Inflation! – Part 1

| 2016-10-09
When it comes down to personal finance, inflation is probably the most important concept to understand today. Despite its importance, very few are aware of the utter destruction inflation can wreak on a person’s financial well-being. In normal cases, inflation acts as a stealth wealth destroyer, unnoticeable. However, in extreme cases, when inflation runs rapid, its effects are known to all. Presently, we find ourselves situated at the edge of the extreme. Yet, as with most things, there are two sides of the coin. Although inflation’s effects can be ruinous, they can also present the opportunity of a lifetime to the astute individual.

Most people think that inflation is an increase in the price of goods and services, but it is not. Inflation is actually the increase in the currency supply – the amount of currency units in circulation. (Think "the number of dollars floating around in the world.") It is this expansion of the currency supply - inflation - which causes prices to rise.

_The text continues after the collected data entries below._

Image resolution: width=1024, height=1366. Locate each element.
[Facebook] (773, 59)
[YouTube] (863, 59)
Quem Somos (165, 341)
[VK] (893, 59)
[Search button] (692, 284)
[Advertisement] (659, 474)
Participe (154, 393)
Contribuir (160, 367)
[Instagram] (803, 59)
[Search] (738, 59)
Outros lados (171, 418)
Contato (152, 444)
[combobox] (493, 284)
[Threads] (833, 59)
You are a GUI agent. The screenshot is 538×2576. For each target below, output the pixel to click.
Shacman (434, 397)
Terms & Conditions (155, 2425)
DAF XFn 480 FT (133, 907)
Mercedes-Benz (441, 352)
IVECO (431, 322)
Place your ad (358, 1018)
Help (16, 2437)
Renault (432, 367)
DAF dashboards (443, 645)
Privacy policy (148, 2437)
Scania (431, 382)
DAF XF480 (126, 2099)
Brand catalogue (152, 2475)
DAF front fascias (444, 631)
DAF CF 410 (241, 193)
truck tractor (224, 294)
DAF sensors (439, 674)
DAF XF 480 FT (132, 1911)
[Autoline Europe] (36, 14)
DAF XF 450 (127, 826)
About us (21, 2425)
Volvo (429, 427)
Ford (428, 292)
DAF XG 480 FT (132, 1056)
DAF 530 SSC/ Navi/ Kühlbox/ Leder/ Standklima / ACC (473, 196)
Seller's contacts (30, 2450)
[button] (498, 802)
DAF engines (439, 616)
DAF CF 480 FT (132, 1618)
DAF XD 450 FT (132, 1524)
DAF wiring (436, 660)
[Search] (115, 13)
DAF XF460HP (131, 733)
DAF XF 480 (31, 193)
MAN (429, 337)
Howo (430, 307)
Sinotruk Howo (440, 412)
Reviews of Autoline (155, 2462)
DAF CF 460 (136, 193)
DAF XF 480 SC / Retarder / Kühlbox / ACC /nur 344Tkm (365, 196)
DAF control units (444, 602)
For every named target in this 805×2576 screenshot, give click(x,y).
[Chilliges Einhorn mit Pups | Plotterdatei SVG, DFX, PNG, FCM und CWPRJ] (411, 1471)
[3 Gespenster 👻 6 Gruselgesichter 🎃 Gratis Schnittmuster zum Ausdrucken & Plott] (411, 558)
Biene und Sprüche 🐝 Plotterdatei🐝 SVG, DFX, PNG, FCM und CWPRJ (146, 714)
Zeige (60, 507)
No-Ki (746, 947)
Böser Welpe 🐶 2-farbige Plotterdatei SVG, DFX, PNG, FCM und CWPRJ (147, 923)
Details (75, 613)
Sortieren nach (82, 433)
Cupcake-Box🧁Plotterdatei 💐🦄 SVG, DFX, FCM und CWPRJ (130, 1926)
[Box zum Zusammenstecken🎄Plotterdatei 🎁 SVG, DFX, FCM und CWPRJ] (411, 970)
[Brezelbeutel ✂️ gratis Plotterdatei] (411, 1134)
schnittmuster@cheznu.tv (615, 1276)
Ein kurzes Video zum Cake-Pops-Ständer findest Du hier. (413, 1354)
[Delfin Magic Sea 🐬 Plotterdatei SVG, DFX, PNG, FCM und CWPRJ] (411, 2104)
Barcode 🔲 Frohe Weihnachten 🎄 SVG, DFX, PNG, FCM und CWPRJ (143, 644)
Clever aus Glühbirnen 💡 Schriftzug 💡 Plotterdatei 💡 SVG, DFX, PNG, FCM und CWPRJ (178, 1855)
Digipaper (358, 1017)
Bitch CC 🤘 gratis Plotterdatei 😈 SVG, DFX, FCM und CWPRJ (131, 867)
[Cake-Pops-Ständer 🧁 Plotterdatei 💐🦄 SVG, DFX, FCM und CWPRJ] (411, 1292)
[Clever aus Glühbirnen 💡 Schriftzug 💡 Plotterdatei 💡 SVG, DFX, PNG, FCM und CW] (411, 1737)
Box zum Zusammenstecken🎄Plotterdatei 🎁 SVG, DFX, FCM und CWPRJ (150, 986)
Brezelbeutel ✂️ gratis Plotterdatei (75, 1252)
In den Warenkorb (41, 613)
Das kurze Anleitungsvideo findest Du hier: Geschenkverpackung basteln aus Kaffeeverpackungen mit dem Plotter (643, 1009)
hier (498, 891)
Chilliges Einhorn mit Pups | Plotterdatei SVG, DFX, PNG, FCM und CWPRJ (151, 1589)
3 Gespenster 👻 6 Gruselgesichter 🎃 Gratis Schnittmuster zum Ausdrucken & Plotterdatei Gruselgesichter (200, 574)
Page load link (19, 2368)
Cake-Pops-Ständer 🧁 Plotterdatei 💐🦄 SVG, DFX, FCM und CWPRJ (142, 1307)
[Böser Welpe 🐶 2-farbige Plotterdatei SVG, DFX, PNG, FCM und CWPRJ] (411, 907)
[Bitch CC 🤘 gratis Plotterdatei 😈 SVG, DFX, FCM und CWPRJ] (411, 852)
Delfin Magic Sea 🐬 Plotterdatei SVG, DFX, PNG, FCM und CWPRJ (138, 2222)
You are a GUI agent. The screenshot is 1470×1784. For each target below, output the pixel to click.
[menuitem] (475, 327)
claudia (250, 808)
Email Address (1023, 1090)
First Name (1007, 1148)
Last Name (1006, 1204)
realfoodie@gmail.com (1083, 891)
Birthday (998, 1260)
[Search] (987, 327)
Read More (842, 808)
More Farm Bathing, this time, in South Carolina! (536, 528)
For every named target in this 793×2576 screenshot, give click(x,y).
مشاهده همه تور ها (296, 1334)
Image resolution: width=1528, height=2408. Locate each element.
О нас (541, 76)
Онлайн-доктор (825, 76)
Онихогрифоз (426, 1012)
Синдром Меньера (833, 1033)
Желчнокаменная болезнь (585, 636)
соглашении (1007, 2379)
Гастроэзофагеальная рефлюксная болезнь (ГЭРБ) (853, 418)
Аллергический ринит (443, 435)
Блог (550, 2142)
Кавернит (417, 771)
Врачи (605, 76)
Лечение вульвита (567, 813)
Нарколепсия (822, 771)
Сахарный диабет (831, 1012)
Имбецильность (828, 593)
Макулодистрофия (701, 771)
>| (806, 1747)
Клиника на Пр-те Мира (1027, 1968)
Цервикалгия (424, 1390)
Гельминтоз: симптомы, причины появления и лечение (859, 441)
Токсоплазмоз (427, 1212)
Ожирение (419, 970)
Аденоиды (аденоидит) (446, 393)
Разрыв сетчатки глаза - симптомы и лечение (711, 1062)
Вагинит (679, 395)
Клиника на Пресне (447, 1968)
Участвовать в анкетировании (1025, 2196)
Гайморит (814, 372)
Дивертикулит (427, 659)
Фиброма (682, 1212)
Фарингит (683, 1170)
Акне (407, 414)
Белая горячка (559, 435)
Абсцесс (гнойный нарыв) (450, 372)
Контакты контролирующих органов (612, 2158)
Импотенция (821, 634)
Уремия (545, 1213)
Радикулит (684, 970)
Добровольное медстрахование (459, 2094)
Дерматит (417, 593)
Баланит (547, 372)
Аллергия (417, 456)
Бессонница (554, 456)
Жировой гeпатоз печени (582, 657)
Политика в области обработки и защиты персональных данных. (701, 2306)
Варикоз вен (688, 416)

Though it's very true that the average person is more concerned with rising prices at the grocery store and the gas pump, being aware of an expanding currency supply allows individuals to prepare for the effects of inflation and potentially prosper!


Inflation affects consumers, businesses, and investors, alike, due to its impact on purchasing power. Inflation causes a decrease in purchasing power. Purchasing power is the amount of goods and services a unit of currency can buy. It can be thought of as how much bang (value) you get for your buck. Inflation reduces the value of currency. As a result, things get more expensive.

Here is an example:


The picture above shows a McDonald’s menu from 1972. Notice that in 1972 a Big Mac cost $0.65. Today, a Big Mac costs $3.99. That’s over six times the price in 1972!

Using Big Macs to demonstrate how inflation destroys wealth and purchasing power, $10 in 1972 bought fifteen Big Macs. $10 today will buy two Big Macs (with a little left over for fries).

The takeaway is that inflation, which is an increase in the currency supply, decreases purchasing power. The decrease in purchasing power of each currency unit is accompanied by an increase in the price of goods and services.

The larger the currency supply, the weaker the dollar (and the higher the prices of goods and services).

Let’s expand this concept:


The cost of a new median home in 1972 was $27,600. The cost of a new median home in 2010 was $221,800. In 1972, $27,600 could buy a brand new median home. In 2010, $27,600 covered just over 12% of the cost of a brand new median home. In other words, over 87% of the purchasing power was lost over 38 years.

If a person had $27,600 in the bank in 1972 – when they could’ve purchased a new home outright – and saved it until 2010, inflation would have destroyed the majority of its purchasing power. This is the essence of inflation’s stealth wealth destruction.